> YOUR GOAL
Your copy should hold only the lines from the one containing "The height and width of the screenshot is (492, 500)." through the final line of the entries, exactly as written, with no pictures.
= = = = =
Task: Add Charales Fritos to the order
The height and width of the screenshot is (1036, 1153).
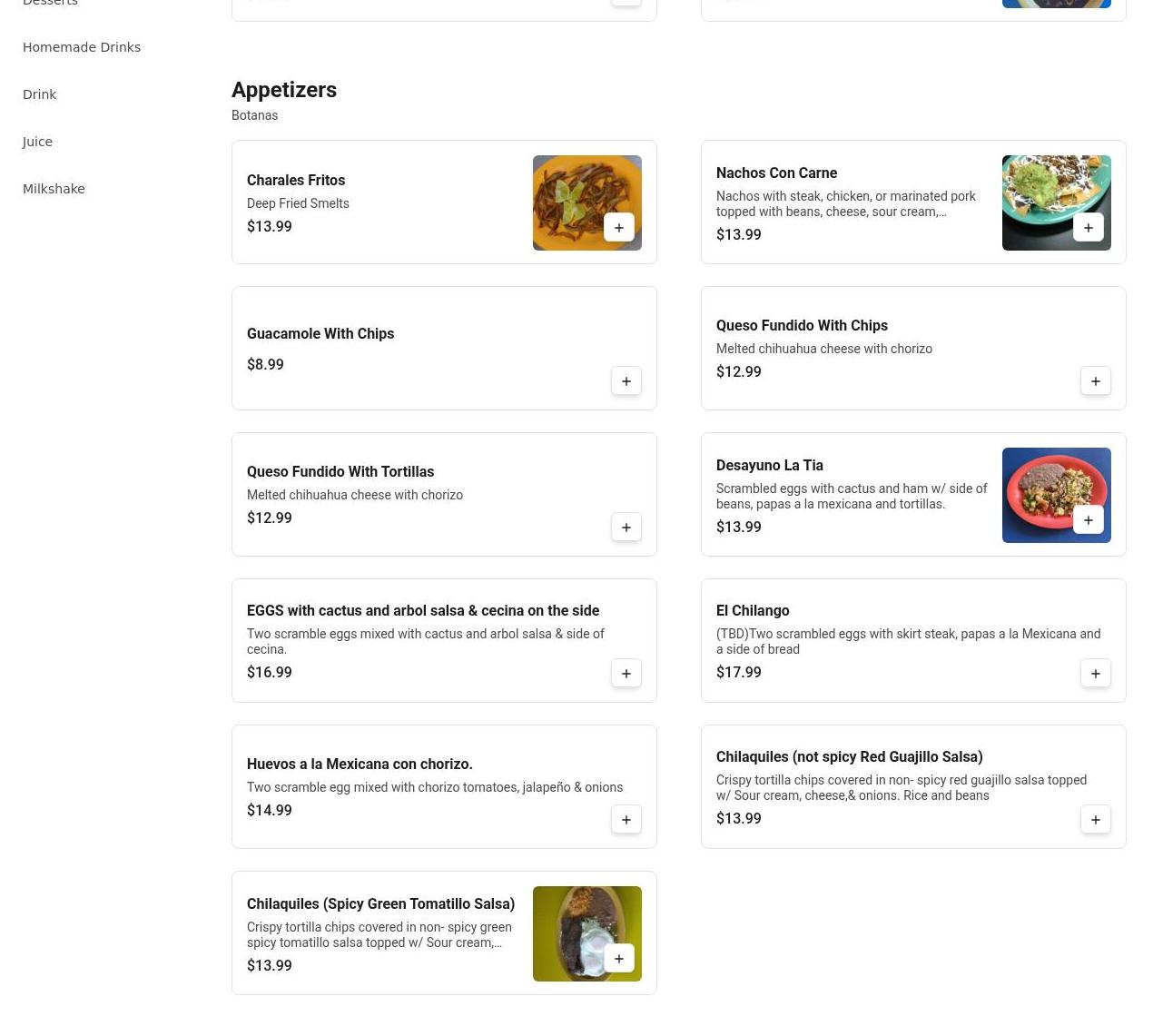Action: coord(619,228)
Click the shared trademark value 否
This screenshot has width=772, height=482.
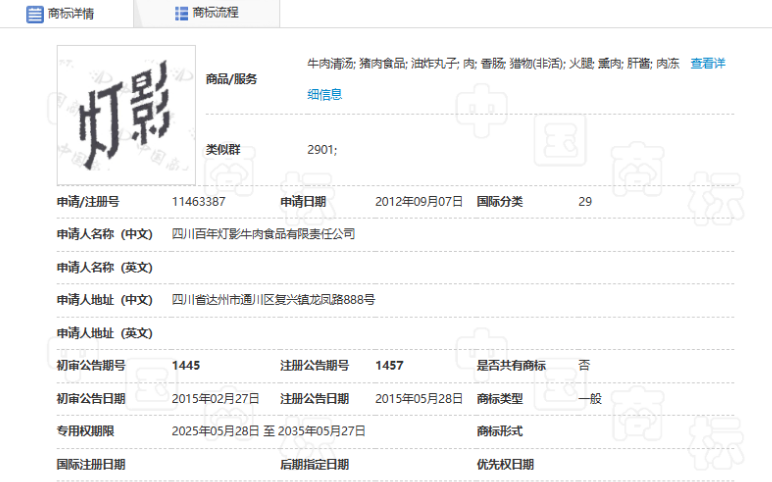click(x=584, y=365)
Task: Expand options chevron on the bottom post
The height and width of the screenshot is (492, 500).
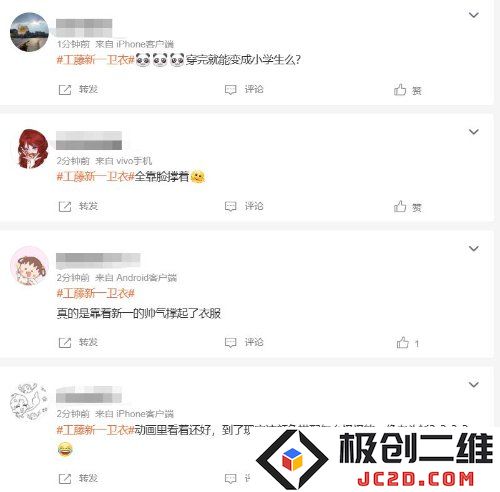Action: pyautogui.click(x=474, y=384)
= = = = =
> ANSWER TO THIS PROBLEM
The height and width of the screenshot is (492, 500).
Action: pyautogui.click(x=474, y=384)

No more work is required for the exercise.